The plaintiff, who is just known as B.E.S. in court documents, alleged he was raped when he was 14 in the late 1970s during a prison visit required as part of the teenager’s probation conditions. As first reported by the CBC, the man testified in front of the Supreme Court of British Columbia earlier this year and the court reached their verdict on his case on December 4.
Youth visits to penitentiaries were first popularized after the 1978 documentary Scared Straight! and remained a feature of youth justice in Canada well into the next two decades. In the early 2000s, an analysis of the program found that it doesn’t work and may actually increase the recidivism rate in youth.

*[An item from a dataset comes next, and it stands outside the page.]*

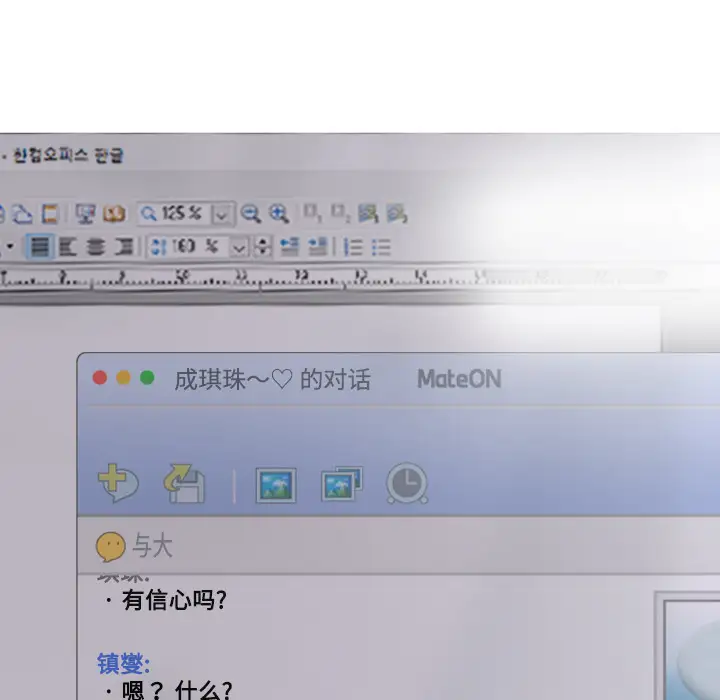720x700 pixels.
Task: Open the 125% zoom dropdown
Action: (x=222, y=213)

A judge recommended a scared straight visit for B.E.S. at Oakalla Prison in Burnaby following a break and enter conviction. Oakalla was a notorious and overpopulated prison in BC which housed hardened criminals awaiting trial. The prison was shut down in 1991 following a massive riot in 1987 and a prison break in 1988 which the prison tried to keep quiet.
B.E.S. says he was brought to the prison by a probation officer and handed over to a prison guard. They weaved through the facility and ended up in a corner of the prison with another guard, who promptly left. In front of B.E.S. and this guard was a cell filled with five prisoners. The guard shoved B.E.S. into the cell and closed the door. The court documents outline, in graphic detail, what happened next.

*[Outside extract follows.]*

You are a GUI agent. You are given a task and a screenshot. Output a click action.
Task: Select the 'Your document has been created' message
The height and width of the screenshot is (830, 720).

B.E.S said the prisoners grabbed him and tried to force his head into the crotch of a prisoner lying on a cot. He said that he fought back and kept his mouth closed, but the prisoners then pulled down his pants. He felt “extreme pain” as they began to pull his hair while three of the prisoners took turns anally raping him. The court documents say B.E.S. “felt he was fighting for his life” and screamed, “Get off me!” According to court documents, the guard “was standing at the cell doors laughing.”
Afterward B.E.S. saw blood on the ground and realized it was his. The court documents said he would continue to bleed for upwards of a week. He was pulled out of the cell by the guard, who pushed him against the wall and said “that’s what happens to little fuckers like you.”
The guard then took B.E.S. to a segregation cell where they locked him up for some time. Afterwards, the guard re-entered and held B.E.S. up to the wall and told him “nobody's going to believe you.” He was then sent home.
B.E.S. said the impact this had on his life has been substantial. His relationship with his parents became strained, he developed addiction issues and attempted suicide several times. A psychiatrist that testified on B.E.S.’s behalf said he suffered from several mental illnesses, including PTSD, severe depression, anxiety and suicidal ideation. He said, “the incident at Oakalla was either directly related to B.E.S.’s conditions or caused them to be significantly more intense and frequent.”
Madam Justice Jennifer Duncan ruled that he found B.E.S. credible and that there was “little variation in his account of the sexual assault.” She pointed out that B.E.S. knew several details about the prison a layperson would not, including the housing of transgender prisoners and that the outfits contained zippers—something rare in Canadian prisons at the time. A significant portion of the case attempted to figure out the identity of the officer who brought B.E.S. to the cell where he was gang-raped.
The judge ruled the guard B.E.S. indicated was guilty—who has a long history of abusing prisoners—wasn’t the correct one, therefore, since the guard is unknown, the province will pay for the damages rewarded. Duncan also rejected the idea that the province was negligent in the rape.
Duncan wrote that “the sexual assault of B.E.S. was a single event, but it was brutal and I accept that it continues to have an impact on his day-to-day functioning well into adulthood.” She awarded the man $150,000 in damages and $25,000 for future care.